The Breakthrough: rs10191329, the First Replicated Severity Variant
The turning point arrived with large multinational GWAS efforts. The International MS Genetics Consortium (IMSGC) identified the first genome-wide significant MS severity variant, rs10191329, located near DYSF–ZNF638, across a discovery cohort of 12,584 and replication cohort of 9,805 individuals. Carriers of the A risk allele showed higher ARMSS scores, faster EDSS progression, and reached the need for a walking aid (EDSS 6.0) 3.7 years earlier on average. Pathology data from autopsy tissue (Table 4) showed striking biological effects: A-allele homozygotes had 1.83× more brainstem lesions and 1.76× more cortical lesions, along with microglial activation and neuroaxonal injury—providing biological plausibility for the variant’s impact on disability accumulation.

Relapse Genetics and Pharmacogenetics: Smaller But Important Steps
In addition to severity, other genetic contributions are emerging. Variants such as rs12988804 (LRP2) and the low-frequency rs11871306 (WNT9B) are associated with higher relapse risk (HR ≈ 2.1) across multiple cohorts. These findings hint at underlying pathways governing relapse susceptibility distinct from those driving progression. Meanwhile, in pharmacogenetics, rs9828519 in SLC9A9 has been linked to poor response to interferon-β therapy—one of the first reproducible steps toward personalized DMT selection. Though not yet ready for routine care, these discoveries lay the foundation for treatment-tailored genomics.

Why Replication Has Been Hard—and What the Failures Teach Us
Despite the success of rs10191329, many severity-associated variants fail to replicate (Table 5). The article points to several reasons:

Statistical underpowering, because the effect sizes are small and risk-allele homozygotes are rare.

Differences in cohort composition, especially treatment exposure, age, and disease duration.

Environmental confounders, such as smoking or access to high-efficacy therapies.

Heterogeneous definitions of disability, such as using median vs. endpoint ARMSS, which Figure 1 shows can dramatically alter interpretation.

These limitations suggest that future MS genetics must be integrated with richer phenotyping—including MRI biomarkers, cognitive measures, and patient-reported outcomes.

The Road Forward: Diverse Genomes, Rare Variants, and Causality
The article concludes with a roadmap for the next decade of MS genetics. Increasing ancestral diversity is critical, as nearly all major MS GWAS to date have been restricted to European ancestry. Cross-ancestry analyses can improve fine-mapping and reveal population-specific severity loci. Additionally, whole-genome and exome sequencing will be essential to uncover rare, high-impact variants that conventional GWAS miss. Finally, causal inference tools—gene-based tests, pathway analyses, and Mendelian randomization—will be crucial for distinguishing meaningful biological drivers from statistical noise. Only through such comprehensive approaches can genetic insights be translated into individualized prognostic models and, ultimately, new therapeutic strategies for progressive MS.

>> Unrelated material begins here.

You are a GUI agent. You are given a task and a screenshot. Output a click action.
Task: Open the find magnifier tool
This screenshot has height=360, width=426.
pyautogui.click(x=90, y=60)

Disclaimer: This blog post is based on the provided research article and is intended for informational purposes only. It is not intended to provide medical advice. Please consult with a healthcare professional for any health concerns.

References:
Sahi, N., Ciccarelli, O., Houlden, H., & Chard, D. T. (2025). Unlocking Multiple Sclerosis Genetics: From Susceptibility to Severity. Neurology, 105(8), e214141.